**SELECTED PASSAGE:**
········

Rename cloned diskgroup in Oracle 10.2
Posted by Martin Bach on January 12, 2010
Before I’ll start with this post, first a few words of warning (and this time I mean it!): even though the described method here works for me it is neither supported or even mentioned as possible in the Oracle documentation or metalink. Use at your own risk, and never with production data. I will not take responsibility for corrupted disk headers here :) Also, this post is for educational purpose only.
Now with that said, I’ll give you some background to this post. During a project I was involved in recently it was decided to upgrade the estate from 10.2.0.3 32bit on RHEL 3 to 10.2.0.4.1 on 64bit RHEL 5. The storage layer changed as well, from OCFS v1 (don’t ask!) to ASM. However, some of the processes that used to be possible such as cloning database LUNs on the SAN via a BCV copy would cause problems now when the cloned LUNs are to be presented to the same host as the source LUNs.
How come? It’s a design feature that ASM writes meta information into its disk headers, which is great in general. Understandably “there can only be one” LUN in use by ASM with the same meta information,i.e. having 2 disks named “DATA1″ in diskgroup “DATA” mounted by +ASM won’t work. When cloning though, the source LUN is duplicated 1:1 and ASM would end up “seeing” 2 identical disks, and I assume that would confuse the hell out of it. In 11.2, Oracle introduced a command called renamedg which can deal with such a situation, but prior to that there is no officially supported way. (wink) I have written about the renamedg command in an earlier post by the way. The LUN cloning is the fastest way to duplicate the 2TB system, therefore its owners decided that it had to be possible.
To clarify: this problem only exists when you clone the LUNs and present the clones to the same database server; the presentation of cloned LUNs to a different server than the source machine will not cause the problem described here.

········

**DATA RECORDS:**
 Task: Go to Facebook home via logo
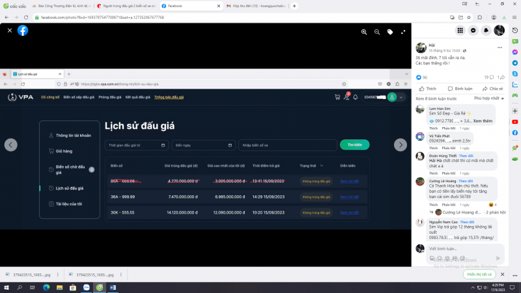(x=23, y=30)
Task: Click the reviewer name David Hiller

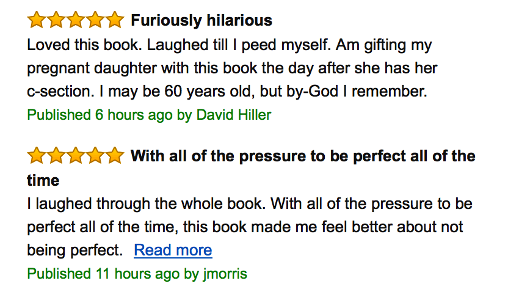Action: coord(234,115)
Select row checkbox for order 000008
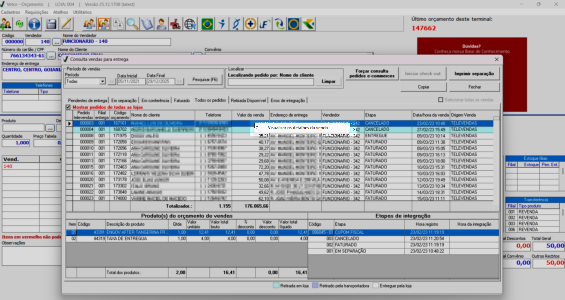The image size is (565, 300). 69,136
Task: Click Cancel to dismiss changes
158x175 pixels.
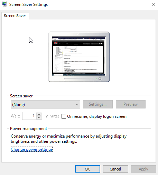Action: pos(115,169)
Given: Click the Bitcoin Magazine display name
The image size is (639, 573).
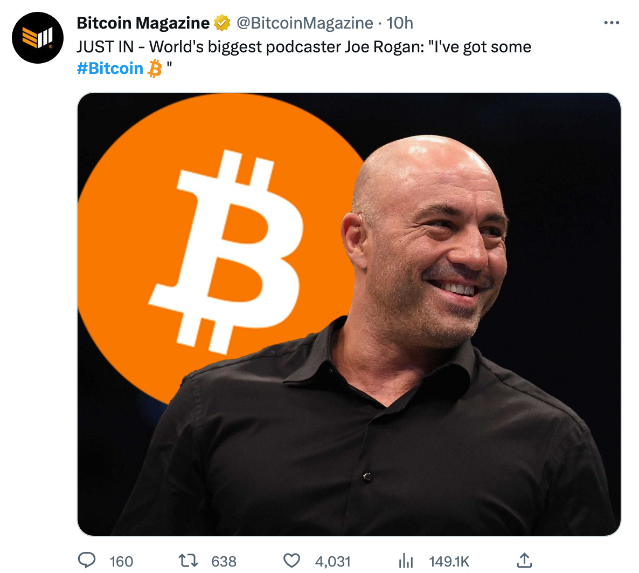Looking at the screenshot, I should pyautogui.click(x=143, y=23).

········

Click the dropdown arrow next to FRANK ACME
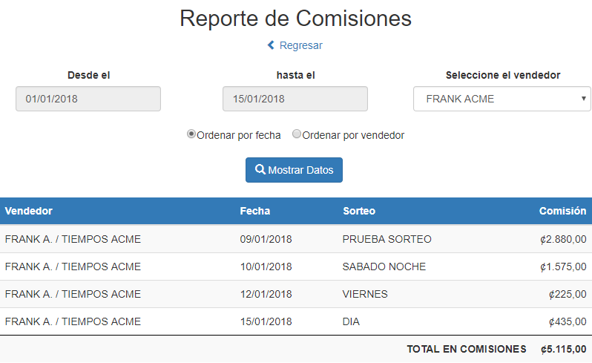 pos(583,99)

········

**INSTRUCTIONS FOR THE TASK:** In the post on renaming a cloned diskgroup, what command did Oracle introduce in 11.2 to handle this situation?

**RESULT OF THIS TASK:** renamedg